The Australian Christian Lobby, which gave him a platform to reach 100,000 Christians by TV before the last election, threatened to campaign against him at the next election.
And Family First senator Steve Fielding, whose vote is crucial for Labor on key parts of its agenda, lashed out personally at Mr Rudd for being "rolled" by his party. "When it comes to the crunch on values issues, the Prime Minister wimps out," he said.
It seems to me that preventing women from dying from backward abortions isn't so much a 'values' issues then it is a 'compassion and humanity' value.
The ban was imposed by the former Howard Government in 1996 to appease former Tasmanian independent senator Brian Harradine, who held a pivotal Senate vote.
Mr Smith said the focus of Australia's foreign aid would remain on avoiding abortions by providing better family planning education, as he pledged to boost funds for preventing maternal deaths by $15 million over four years. He said it was a tragedy that an estimated 68,000 women die each year from unsafe abortions - leaving 220,000 children without mothers.

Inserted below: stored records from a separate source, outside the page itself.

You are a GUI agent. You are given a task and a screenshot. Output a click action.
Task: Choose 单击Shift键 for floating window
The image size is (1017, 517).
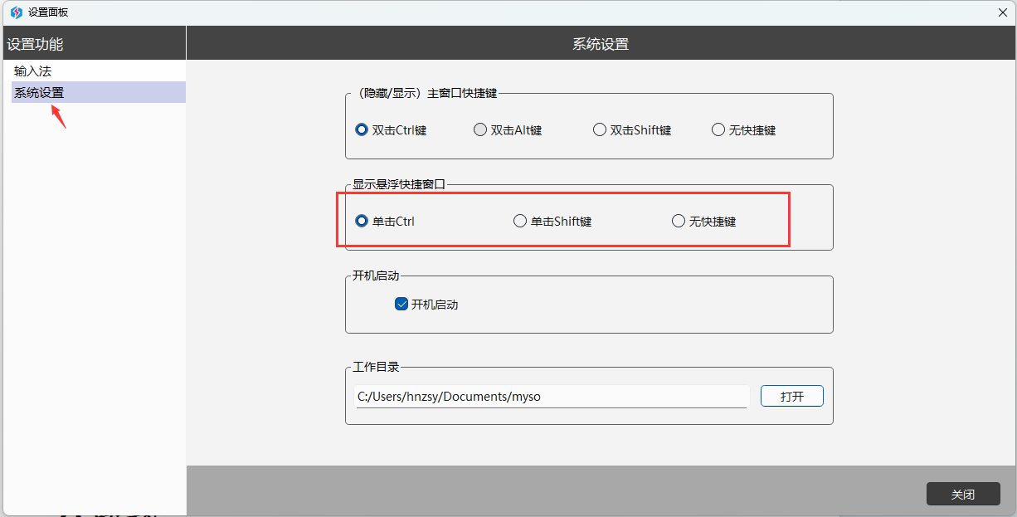point(520,221)
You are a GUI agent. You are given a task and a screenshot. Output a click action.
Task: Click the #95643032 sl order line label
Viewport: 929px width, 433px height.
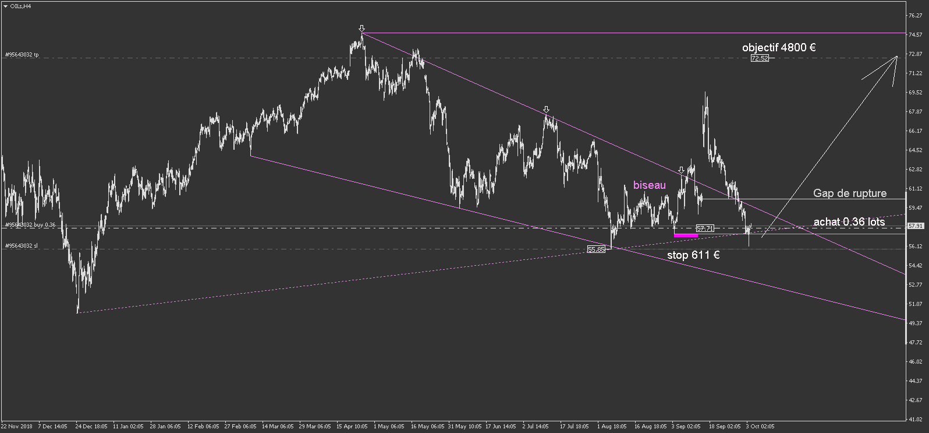click(x=21, y=246)
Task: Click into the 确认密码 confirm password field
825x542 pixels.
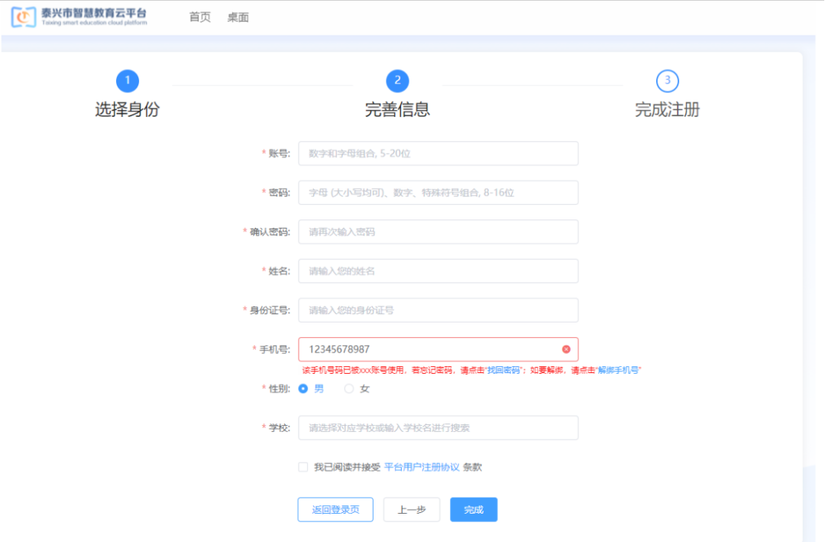Action: [x=438, y=232]
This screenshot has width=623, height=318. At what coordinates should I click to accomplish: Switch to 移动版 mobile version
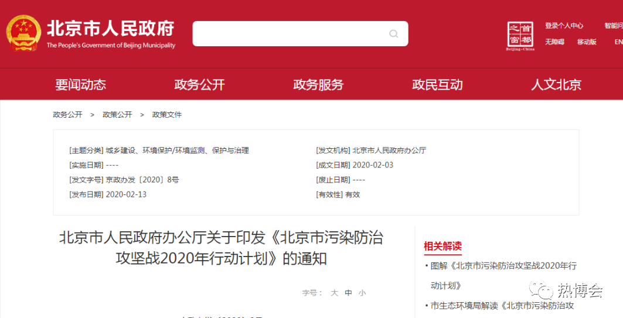pos(587,42)
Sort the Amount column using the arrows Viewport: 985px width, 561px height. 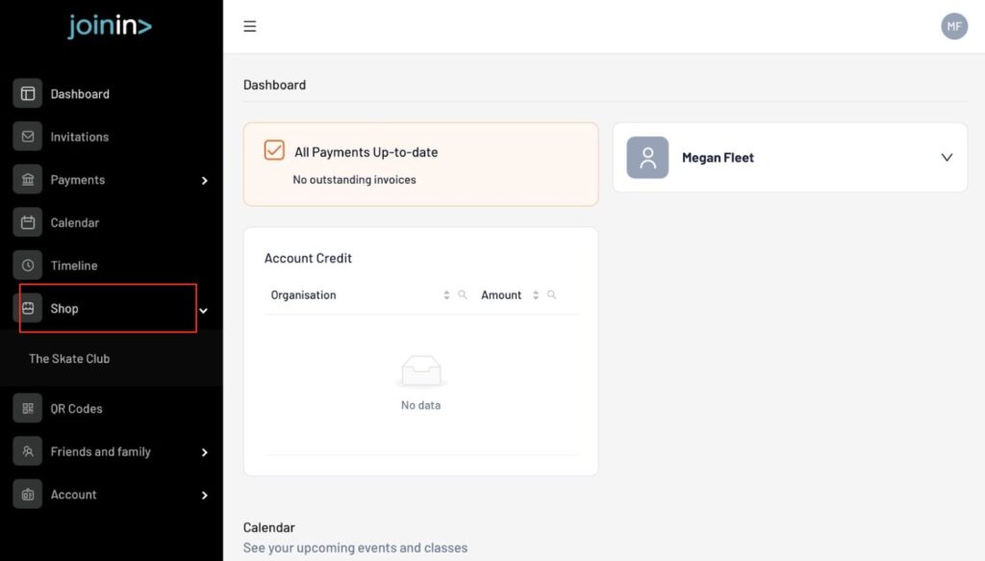tap(536, 295)
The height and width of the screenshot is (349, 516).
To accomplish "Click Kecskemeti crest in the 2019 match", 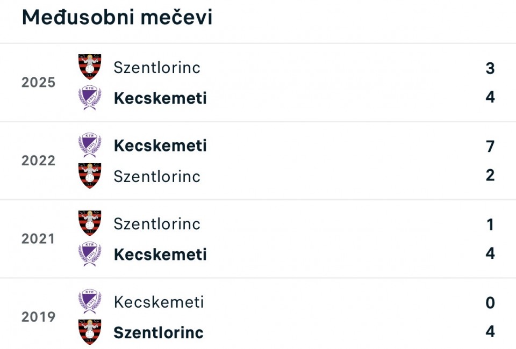I will [x=89, y=302].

A wide coalition of groups has been campaigning for years for the ban to be lifted, led by cross-party politicians including Liberal MPs Sharman Stone and Mal Washer, former Democrats leader Lyn Allison and Labor Senator Claire Moore.
But prominent anti-abortion senators, including National Ron Boswell, Liberal Guy Barnett and Labor's Mark Bishop, were outraged.
Australian Reproductive Health Alliance chief Jane Singleton said the "humane and enlightened" change would save thousands of women's lives.
But Australian Christian Lobby head Jim Wallace said Christian voters had been betrayed - and pledged to campaign on the issue.
The Catholic Church branded the move "a cause for great sadness" and "very bad news for women and unborn children in the developing world". It urged Mr Rudd to reverse the decision.
There is a level of political bravery from Rudd. No-one expected him to overturn the ban (certainly not me). Indeed, it would have been much easier to simply do nothing and keep the
I won't be voting Labor in 2010, but I would like to humbly thank Rudd for not being totally Howard-lite.
And on a final note (again): if God is anti-abortion, why do at least 25% of all pregnancies end in miscarriage-a natural abortion? Riddle me that, you misogynic turds with nothing better to be outraged about then improved reproductive rights.